Users will be able to apply and browse specific coverage plans based on factors – such as age and family status – starting when open enrollment begins Oct. 1. The site covers policy information for small business owners, people who are self-employed and families, among others.

"The re-launched Healthcare.gov and new call center will help consumers prepare for the new coverage opportunities coming later this year," said Centers for Medicare & Medicaid Services Administrator Marilyn Tavenner, according to an HHS announcement. "In October, HealthCare.gov will be the online destination for consumers to compare and enroll in affordable, qualified health plans."

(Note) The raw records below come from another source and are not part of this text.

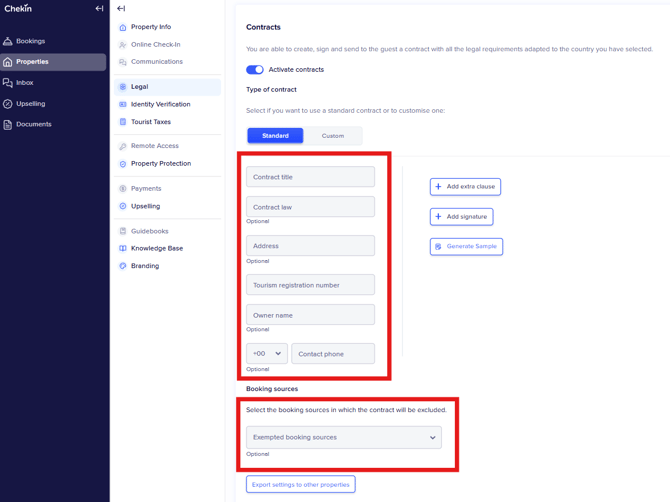Click the Documents icon in main sidebar
The height and width of the screenshot is (502, 670).
point(8,125)
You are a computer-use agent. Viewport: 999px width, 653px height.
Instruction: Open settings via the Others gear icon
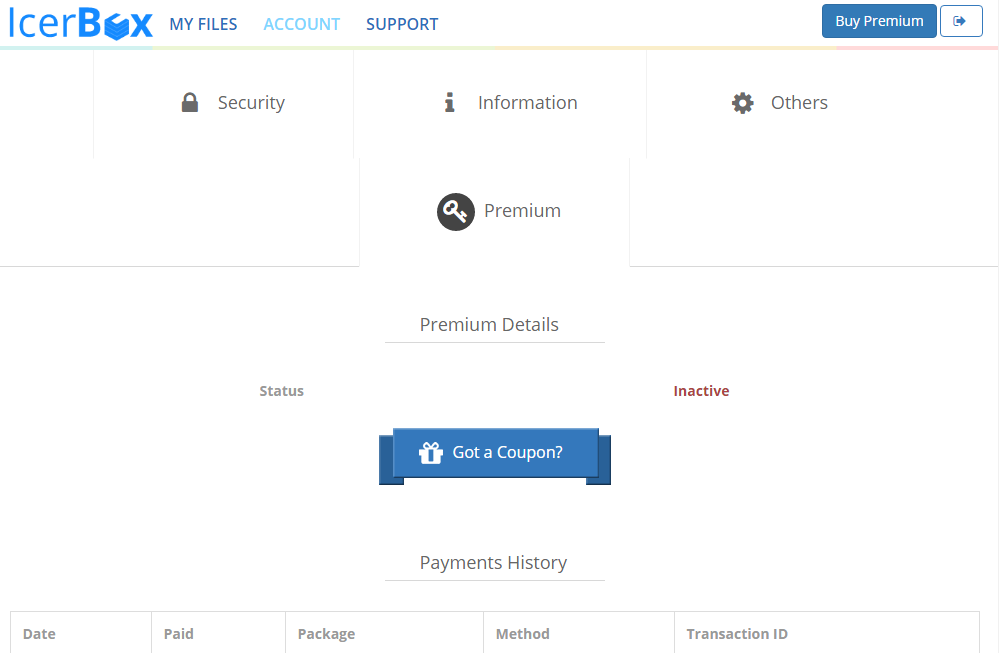tap(742, 102)
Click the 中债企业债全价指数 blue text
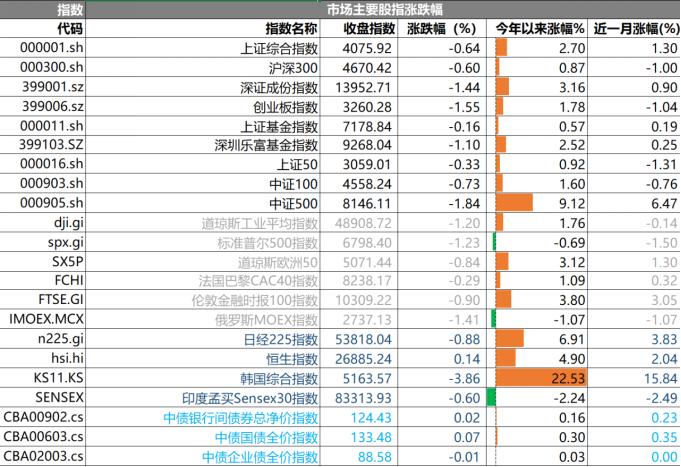The image size is (681, 467). [260, 457]
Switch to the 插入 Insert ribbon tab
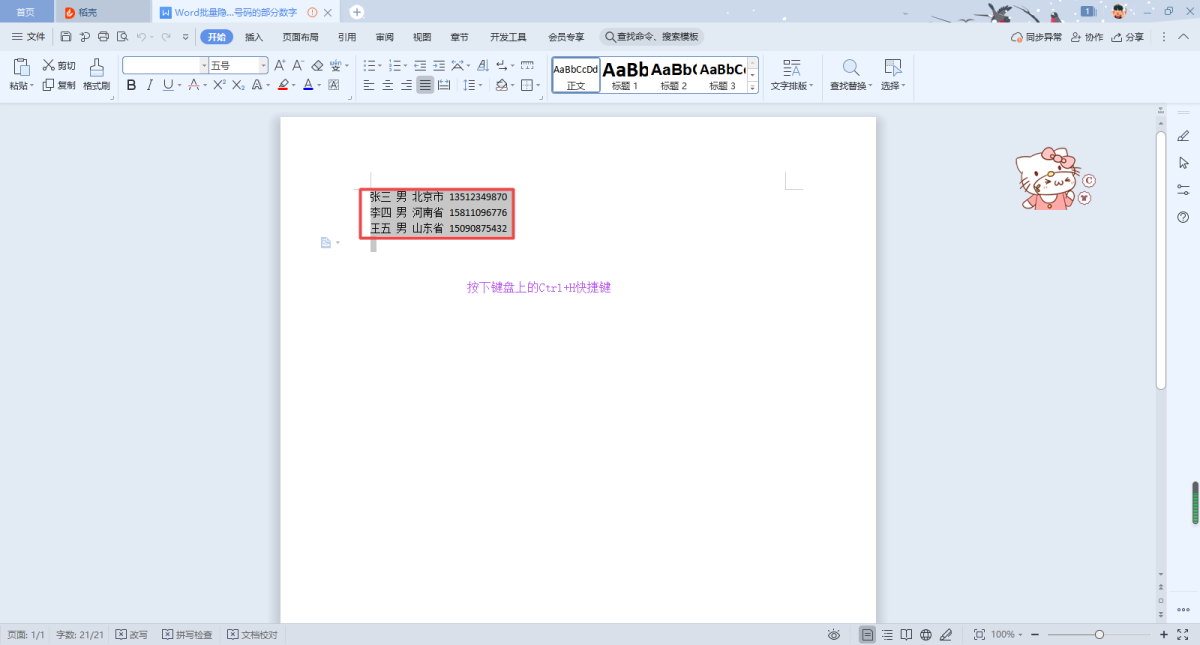Screen dimensions: 1200x645 (x=254, y=37)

Buildout on the new site began in late March, and dispensed with a content management system in favor of a flat-file, GitHub-based solution. "Security people love flat files," said Dave Cole, the former White House deputy director of new media, who now works for DevelopmentSeed and is helping to manage the HealthCare.gov project. "And you really don't encounter scale issues."

Cole told FCW in an April interview that the flat-file approach has allowed HHS to drop down from 32 servers for the original HealthCare.gov site to just two for the new site. And he said that the agency plans to "open-source the whole project," so that other agencies -- or state governments building their own health exchanges -- can learn from and re-use both the code and the strategy.

"By doing this with open source tools," Cole said, "we can show to the technical public that we're doing this as carefully as possible."